En Santa Cruz se dio ya el arribo de varios vuelos y transportes terrestres, trayendo a personas que se encontraban varadas desde hacía semanas, en varias ciudades, sobre todo Buenos Aires y Córdoba, y que incluso habían estado previamente en otros países.
Esta semana, después de largos e intensos debates que se dieron hacia adentro del Gobierno de la provincia, se decidió finalmente reabrir el paso de Integración Austral, que es la frontera con Chile, hacia Punta Arenas, para que regresen aquellos que estaban en la zona magallánica y que tienen residencia en Santa Cruz.
Se trata sin dudas de una repatriación, pero lo anterior, también.
Y es que se habla de una patria chica para referir, no al país de origen sino al lugar exacto de nacimiento o a la patria de adopción, si por caso ese lugar que es el hogar de una persona o familia, fue elegido por ellos.
Porque decir patria infiere un componente emocional, una conexión con las costumbres y culturas de un lugar determinado.


La vuelta de santacruceños y santacruceñas varados en el vecino país de Chile se da después de un tiempo prolongado en el que todos y todas intentamos aprender a convivir con la incertidumbre sobre lo que pueda suceder con el virus.
Supongamos esa incertidumbre vista desde un lugar que nos es ajeno y distante. Difícil, ¿no?

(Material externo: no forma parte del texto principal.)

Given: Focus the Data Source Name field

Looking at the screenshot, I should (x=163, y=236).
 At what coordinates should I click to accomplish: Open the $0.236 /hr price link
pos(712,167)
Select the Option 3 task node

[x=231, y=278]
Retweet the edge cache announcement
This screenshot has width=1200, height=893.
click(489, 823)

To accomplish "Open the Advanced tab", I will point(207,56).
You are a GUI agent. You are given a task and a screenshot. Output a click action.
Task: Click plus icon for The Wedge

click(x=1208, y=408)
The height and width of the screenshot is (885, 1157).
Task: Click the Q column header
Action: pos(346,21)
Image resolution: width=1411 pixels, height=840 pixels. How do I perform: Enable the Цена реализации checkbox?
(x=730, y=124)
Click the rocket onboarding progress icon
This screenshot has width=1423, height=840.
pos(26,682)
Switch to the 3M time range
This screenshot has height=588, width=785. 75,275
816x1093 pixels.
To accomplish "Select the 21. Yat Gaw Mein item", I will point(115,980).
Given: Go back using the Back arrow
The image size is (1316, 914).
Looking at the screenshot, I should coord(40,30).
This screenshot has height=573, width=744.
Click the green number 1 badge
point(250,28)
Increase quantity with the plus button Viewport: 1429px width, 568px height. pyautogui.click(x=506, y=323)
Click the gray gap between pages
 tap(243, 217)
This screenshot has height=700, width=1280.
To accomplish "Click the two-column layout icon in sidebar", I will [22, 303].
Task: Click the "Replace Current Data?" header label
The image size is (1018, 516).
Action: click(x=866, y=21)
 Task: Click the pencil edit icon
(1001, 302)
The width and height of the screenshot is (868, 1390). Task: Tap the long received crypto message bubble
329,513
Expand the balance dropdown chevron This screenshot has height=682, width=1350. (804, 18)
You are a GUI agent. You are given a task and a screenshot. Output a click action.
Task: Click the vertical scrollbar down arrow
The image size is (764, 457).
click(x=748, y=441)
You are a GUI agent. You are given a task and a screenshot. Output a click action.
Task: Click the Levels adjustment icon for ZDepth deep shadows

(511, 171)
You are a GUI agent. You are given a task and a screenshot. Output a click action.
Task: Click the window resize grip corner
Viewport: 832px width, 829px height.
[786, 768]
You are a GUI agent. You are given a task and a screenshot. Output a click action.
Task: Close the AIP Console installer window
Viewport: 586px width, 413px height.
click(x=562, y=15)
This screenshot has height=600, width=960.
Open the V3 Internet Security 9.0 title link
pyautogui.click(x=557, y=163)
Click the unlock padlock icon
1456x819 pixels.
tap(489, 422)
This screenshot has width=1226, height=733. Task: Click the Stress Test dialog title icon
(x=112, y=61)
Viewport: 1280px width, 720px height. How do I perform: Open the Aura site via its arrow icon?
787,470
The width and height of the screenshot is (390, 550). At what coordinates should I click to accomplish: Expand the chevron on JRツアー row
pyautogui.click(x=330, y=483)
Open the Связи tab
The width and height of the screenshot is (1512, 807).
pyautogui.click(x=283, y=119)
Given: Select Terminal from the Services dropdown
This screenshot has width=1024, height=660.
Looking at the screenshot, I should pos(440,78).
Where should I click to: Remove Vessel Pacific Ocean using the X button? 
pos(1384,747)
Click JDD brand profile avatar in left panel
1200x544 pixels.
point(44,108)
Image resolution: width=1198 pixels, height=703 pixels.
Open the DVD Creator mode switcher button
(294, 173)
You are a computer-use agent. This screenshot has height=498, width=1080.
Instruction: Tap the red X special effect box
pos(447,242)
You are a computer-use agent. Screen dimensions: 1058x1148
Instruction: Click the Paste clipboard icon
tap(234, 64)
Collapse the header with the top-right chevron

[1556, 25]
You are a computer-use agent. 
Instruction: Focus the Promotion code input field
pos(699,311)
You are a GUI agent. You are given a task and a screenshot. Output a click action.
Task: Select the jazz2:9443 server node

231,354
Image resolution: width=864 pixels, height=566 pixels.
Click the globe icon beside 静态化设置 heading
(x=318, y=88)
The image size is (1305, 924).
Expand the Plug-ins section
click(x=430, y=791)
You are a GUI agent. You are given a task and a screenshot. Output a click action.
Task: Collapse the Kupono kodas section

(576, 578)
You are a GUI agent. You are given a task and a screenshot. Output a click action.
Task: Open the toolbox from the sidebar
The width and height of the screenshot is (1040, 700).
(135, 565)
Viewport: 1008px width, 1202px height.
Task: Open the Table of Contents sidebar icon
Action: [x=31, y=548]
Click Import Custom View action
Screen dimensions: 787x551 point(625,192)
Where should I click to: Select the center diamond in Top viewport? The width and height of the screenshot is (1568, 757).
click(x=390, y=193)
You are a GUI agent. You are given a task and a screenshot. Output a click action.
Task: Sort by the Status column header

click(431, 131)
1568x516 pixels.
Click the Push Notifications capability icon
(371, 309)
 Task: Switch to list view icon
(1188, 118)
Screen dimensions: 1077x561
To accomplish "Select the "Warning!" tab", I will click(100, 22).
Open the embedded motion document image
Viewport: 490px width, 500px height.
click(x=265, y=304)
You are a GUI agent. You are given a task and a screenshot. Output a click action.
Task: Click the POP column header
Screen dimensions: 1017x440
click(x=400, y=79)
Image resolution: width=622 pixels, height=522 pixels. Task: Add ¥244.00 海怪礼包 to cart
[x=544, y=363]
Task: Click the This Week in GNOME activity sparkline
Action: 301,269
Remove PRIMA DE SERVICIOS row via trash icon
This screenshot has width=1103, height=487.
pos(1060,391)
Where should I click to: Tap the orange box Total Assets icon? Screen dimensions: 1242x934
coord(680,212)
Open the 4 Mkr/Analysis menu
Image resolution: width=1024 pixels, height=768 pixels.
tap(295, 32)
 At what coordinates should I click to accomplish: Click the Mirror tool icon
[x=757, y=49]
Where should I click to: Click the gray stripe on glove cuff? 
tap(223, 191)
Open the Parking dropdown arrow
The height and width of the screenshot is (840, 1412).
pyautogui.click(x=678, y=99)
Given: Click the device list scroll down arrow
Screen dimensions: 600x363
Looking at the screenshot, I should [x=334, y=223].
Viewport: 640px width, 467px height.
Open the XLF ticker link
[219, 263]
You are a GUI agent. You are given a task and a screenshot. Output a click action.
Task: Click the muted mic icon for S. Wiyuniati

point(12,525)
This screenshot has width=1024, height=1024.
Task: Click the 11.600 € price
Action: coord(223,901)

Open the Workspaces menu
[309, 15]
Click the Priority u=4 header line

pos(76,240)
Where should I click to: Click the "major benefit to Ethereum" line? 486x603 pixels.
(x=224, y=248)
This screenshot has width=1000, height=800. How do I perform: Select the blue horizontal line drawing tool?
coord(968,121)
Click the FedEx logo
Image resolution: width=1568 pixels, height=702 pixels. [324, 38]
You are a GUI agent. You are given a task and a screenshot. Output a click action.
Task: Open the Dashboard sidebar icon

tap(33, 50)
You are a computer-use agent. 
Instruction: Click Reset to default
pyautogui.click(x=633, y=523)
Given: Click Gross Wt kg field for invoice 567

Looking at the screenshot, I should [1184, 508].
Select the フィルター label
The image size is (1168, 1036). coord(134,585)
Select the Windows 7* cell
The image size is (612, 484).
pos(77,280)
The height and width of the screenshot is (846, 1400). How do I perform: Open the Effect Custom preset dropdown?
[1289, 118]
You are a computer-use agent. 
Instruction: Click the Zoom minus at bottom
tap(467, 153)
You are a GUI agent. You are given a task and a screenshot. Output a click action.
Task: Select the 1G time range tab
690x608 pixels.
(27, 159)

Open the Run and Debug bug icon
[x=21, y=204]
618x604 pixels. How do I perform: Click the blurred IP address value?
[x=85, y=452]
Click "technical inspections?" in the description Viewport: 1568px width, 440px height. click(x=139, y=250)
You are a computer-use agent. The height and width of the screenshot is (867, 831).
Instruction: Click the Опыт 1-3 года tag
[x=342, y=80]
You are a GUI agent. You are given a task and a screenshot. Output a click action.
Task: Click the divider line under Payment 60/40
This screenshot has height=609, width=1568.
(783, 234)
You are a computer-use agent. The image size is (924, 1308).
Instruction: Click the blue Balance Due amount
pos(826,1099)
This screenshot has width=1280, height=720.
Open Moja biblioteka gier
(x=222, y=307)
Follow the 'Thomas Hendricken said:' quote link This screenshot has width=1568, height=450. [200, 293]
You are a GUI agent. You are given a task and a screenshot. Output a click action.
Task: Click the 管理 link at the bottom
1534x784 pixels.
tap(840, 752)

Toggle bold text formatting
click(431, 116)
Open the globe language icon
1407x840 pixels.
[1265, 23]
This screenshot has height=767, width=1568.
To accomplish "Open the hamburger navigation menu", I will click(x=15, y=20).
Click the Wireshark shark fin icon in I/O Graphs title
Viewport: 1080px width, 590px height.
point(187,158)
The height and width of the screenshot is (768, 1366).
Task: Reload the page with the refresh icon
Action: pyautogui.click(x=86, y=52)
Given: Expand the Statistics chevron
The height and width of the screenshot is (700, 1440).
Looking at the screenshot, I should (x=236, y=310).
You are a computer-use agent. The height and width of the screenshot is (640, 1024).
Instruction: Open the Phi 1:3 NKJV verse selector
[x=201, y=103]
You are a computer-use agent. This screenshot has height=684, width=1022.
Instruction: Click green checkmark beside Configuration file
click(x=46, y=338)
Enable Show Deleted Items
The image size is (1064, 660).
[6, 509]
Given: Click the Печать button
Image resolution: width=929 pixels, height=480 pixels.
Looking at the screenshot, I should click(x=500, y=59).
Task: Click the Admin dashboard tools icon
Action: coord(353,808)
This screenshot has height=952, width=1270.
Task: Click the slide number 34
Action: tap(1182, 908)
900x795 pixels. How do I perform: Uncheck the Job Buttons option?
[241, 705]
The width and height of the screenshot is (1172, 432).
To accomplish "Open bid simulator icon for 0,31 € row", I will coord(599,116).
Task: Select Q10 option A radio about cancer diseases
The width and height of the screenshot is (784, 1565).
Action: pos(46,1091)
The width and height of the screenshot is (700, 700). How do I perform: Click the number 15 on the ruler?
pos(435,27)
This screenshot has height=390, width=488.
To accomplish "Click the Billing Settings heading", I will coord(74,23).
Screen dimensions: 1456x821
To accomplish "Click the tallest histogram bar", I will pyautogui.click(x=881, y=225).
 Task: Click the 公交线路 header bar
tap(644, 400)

Por eso, aunque haya un sector de la sociedad de la provincia que piense que es un error traer a los que estaban afuera o estuvieron en contacto con lugares donde el virus determinó que sean zona de riesgo, y que no se deben llevar adelante los operativos de repatriación, lo cierto es que la respuesta a eso es que se trata de una obligación del Estado.
Tras más de un mes en el que la provincia no registró nuevos casos de COVID-19, este sábado un vecino oriundo de San Julián terminó con la racha. De 18 estudios, fue el único positivo. Antes de “repatriar” a las personas que estaban en Chile, ya se había avanzado hacia una mayor flexibilización.
De este modo, la llegada de estas personas, representa un riesgo que pone a las decisiones políticas sobre la pandemia en una suerte de compás de espera, porque hay que atravesar las próximas dos semanas de control absoluto de una cuarentena absoluta a la que deben ser sometidos para prevenir cualquier nuevo contagio.
Sin embargo, como todo hasta ahora, dependerá de la responsabilidad colectiva, que existe y es el cincuenta por ciento del plan para salir de la mejor manera de esta crisis. El otro cincuenta por ciento, claro está, es un Estado presente, que asuma el costo de las decisiones.
La preocupación, de parte de quienes sostienen el cumplimiento de las nuevas normas de convivencia, los protocolos, de quienes dejaron de visitar amigos y de asistir a la vida social en los espacios públicos, es lógica.
Pero también existen otras dimensiones de preocupación, algunas probablemente menos visibilizadas, como por ejemplo, que la asistencia del Estado llegue a quienes más lo necesitan.
Si bien es cierto que muchas actividades se habilitaron y que se exceptuó de la cuarentena a varios rubros y servicios, la pandemia provocó fuerte pérdida de puestos de trabajo en el ámbito informal.
Las mujeres que cuidaban niños y niñas ya no tienen su salario porque hay quien cuide a esos chicos y chicas en sus casas, las trabajadoras de casas articulares que hacían quehaceres de limpieza y planchado dejaron de cobrar durante el aislamiento, claro que las que están en negro, que son todavía la inmensa mayoría del personal. Los que hacen changas en la construcción, entre otros.
Tal como dijo el presidente, Alberto Fernández, lo que sacó a relucir esta pandemia es la enorme desigualdad que existe. Porque la pandemia es una realidad para todos y todas, que afecta de forma indiscriminada, pero que cae con distinto peso según cómo sean nuestras condiciones de vida, y para los pobres, el coronavirus significó una bomba que alguien tiene que desactivar de inmediato.